DATA EXTRACT
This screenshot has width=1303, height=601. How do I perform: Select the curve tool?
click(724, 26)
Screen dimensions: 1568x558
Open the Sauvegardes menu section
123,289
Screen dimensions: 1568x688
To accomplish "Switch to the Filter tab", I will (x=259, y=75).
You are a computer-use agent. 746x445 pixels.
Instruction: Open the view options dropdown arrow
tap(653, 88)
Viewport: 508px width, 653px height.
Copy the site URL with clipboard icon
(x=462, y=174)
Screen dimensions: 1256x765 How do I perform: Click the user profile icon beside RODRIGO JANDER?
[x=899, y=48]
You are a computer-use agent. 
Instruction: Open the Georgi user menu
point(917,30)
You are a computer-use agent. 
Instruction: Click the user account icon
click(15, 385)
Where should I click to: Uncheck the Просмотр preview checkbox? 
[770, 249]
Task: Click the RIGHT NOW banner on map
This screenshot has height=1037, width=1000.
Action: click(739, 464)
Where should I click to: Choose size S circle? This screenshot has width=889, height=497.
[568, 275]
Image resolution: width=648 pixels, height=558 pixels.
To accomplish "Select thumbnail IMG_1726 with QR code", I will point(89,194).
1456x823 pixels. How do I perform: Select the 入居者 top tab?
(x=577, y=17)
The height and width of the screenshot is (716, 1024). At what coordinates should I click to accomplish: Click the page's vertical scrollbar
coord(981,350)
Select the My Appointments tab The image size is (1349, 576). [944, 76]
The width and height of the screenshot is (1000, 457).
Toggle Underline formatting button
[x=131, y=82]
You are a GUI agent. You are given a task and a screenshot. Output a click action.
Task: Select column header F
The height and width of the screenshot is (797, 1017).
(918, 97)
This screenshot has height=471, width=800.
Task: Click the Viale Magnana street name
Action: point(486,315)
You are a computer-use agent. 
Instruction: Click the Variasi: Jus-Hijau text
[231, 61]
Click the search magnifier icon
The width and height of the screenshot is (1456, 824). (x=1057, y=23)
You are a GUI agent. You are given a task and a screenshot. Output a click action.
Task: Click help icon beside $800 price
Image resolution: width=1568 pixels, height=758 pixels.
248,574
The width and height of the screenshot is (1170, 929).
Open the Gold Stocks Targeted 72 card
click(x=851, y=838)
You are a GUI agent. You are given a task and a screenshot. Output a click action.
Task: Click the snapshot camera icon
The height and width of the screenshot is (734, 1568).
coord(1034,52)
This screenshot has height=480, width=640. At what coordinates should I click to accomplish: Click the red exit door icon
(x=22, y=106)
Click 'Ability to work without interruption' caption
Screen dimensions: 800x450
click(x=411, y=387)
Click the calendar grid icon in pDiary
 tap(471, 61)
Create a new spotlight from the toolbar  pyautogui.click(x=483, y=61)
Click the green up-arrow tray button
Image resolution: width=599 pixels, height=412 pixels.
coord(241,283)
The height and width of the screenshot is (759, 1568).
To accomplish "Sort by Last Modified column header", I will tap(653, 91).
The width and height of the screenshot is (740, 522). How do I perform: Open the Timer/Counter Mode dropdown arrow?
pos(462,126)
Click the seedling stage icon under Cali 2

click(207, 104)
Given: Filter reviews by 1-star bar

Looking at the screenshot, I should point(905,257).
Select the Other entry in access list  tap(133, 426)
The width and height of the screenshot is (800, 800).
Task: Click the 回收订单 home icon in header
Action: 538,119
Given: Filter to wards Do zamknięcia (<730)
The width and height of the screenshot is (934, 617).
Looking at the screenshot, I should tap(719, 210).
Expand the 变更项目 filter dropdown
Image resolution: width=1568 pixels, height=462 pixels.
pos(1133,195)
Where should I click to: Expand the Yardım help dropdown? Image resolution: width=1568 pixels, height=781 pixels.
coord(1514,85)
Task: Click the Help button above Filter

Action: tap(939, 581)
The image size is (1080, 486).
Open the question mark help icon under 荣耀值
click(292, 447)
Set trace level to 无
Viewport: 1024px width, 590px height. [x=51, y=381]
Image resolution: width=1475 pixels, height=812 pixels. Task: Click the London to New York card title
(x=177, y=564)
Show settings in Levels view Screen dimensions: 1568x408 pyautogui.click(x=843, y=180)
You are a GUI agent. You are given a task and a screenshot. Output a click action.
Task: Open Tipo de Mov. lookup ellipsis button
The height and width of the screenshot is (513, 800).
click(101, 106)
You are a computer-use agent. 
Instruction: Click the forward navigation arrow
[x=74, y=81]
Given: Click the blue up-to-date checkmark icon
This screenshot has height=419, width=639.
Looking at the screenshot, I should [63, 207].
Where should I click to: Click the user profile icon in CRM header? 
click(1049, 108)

WHAT YOU NEED TO DO
Output the records exactly, including every line.

WORKED SOLUTION
This screenshot has width=1303, height=601. How do I perform: Select the curve tool?
click(724, 26)
Screen dimensions: 1568x558
Open the Sauvegardes menu section
123,289
Screen dimensions: 1568x688
To accomplish "Switch to the Filter tab", I will (x=259, y=75).
You are a computer-use agent. 746x445 pixels.
Instruction: Open the view options dropdown arrow
tap(653, 88)
Viewport: 508px width, 653px height.
Copy the site URL with clipboard icon
(x=462, y=174)
Screen dimensions: 1256x765 How do I perform: Click the user profile icon beside RODRIGO JANDER?
[x=899, y=48]
You are a computer-use agent. 
Instruction: Open the Georgi user menu
point(917,30)
You are a computer-use agent. 
Instruction: Click the user account icon
click(15, 385)
Where should I click to: Uncheck the Просмотр preview checkbox? 
[770, 249]
Task: Click the RIGHT NOW banner on map
This screenshot has height=1037, width=1000.
Action: click(739, 464)
Where should I click to: Choose size S circle? This screenshot has width=889, height=497.
[568, 275]
Image resolution: width=648 pixels, height=558 pixels.
To accomplish "Select thumbnail IMG_1726 with QR code", I will point(89,194).
1456x823 pixels. How do I perform: Select the 入居者 top tab?
(x=577, y=17)
The height and width of the screenshot is (716, 1024). At what coordinates should I click to accomplish: Click the page's vertical scrollbar
coord(981,350)
Select the My Appointments tab The image size is (1349, 576). [944, 76]
The width and height of the screenshot is (1000, 457).
Toggle Underline formatting button
[x=131, y=82]
You are a GUI agent. You are given a task and a screenshot. Output a click action.
Task: Select column header F
The height and width of the screenshot is (797, 1017).
(918, 97)
This screenshot has height=471, width=800.
Task: Click the Viale Magnana street name
Action: point(486,315)
You are a computer-use agent. 
Instruction: Click the Variasi: Jus-Hijau text
[231, 61]
Click the search magnifier icon
The width and height of the screenshot is (1456, 824). (x=1057, y=23)
You are a GUI agent. You are given a task and a screenshot. Output a click action.
Task: Click help icon beside $800 price
Image resolution: width=1568 pixels, height=758 pixels.
248,574
The width and height of the screenshot is (1170, 929).
Open the Gold Stocks Targeted 72 card
click(x=851, y=838)
You are a GUI agent. You are given a task and a screenshot. Output a click action.
Task: Click the snapshot camera icon
The height and width of the screenshot is (734, 1568).
coord(1034,52)
This screenshot has height=480, width=640. At what coordinates should I click to accomplish: Click the red exit door icon
(x=22, y=106)
Click 'Ability to work without interruption' caption
Screen dimensions: 800x450
click(x=411, y=387)
Click the calendar grid icon in pDiary
 tap(471, 61)
Create a new spotlight from the toolbar  pyautogui.click(x=483, y=61)
Click the green up-arrow tray button
Image resolution: width=599 pixels, height=412 pixels.
coord(241,283)
The height and width of the screenshot is (759, 1568).
To accomplish "Sort by Last Modified column header", I will tap(653, 91).
The width and height of the screenshot is (740, 522). How do I perform: Open the Timer/Counter Mode dropdown arrow?
pos(462,126)
Click the seedling stage icon under Cali 2

click(207, 104)
Given: Filter reviews by 1-star bar

Looking at the screenshot, I should point(905,257).
Select the Other entry in access list  tap(133, 426)
The width and height of the screenshot is (800, 800).
Task: Click the 回收订单 home icon in header
Action: 538,119
Given: Filter to wards Do zamknięcia (<730)
The width and height of the screenshot is (934, 617).
Looking at the screenshot, I should tap(719, 210).
Expand the 变更项目 filter dropdown
Image resolution: width=1568 pixels, height=462 pixels.
pos(1133,195)
Where should I click to: Expand the Yardım help dropdown? Image resolution: width=1568 pixels, height=781 pixels.
coord(1514,85)
Task: Click the Help button above Filter

Action: tap(939, 581)
The image size is (1080, 486).
Open the question mark help icon under 荣耀值
click(292, 447)
Set trace level to 无
Viewport: 1024px width, 590px height. [x=51, y=381]
Image resolution: width=1475 pixels, height=812 pixels. Task: Click the London to New York card title
(x=177, y=564)
Show settings in Levels view Screen dimensions: 1568x408 pyautogui.click(x=843, y=180)
You are a GUI agent. You are given a task and a screenshot. Output a click action.
Task: Open Tipo de Mov. lookup ellipsis button
The height and width of the screenshot is (513, 800).
click(101, 106)
You are a computer-use agent. 
Instruction: Click the forward navigation arrow
[x=74, y=81]
Given: Click the blue up-to-date checkmark icon
This screenshot has height=419, width=639.
Looking at the screenshot, I should [63, 207].
Where should I click to: Click the user profile icon in CRM header? 
click(1049, 108)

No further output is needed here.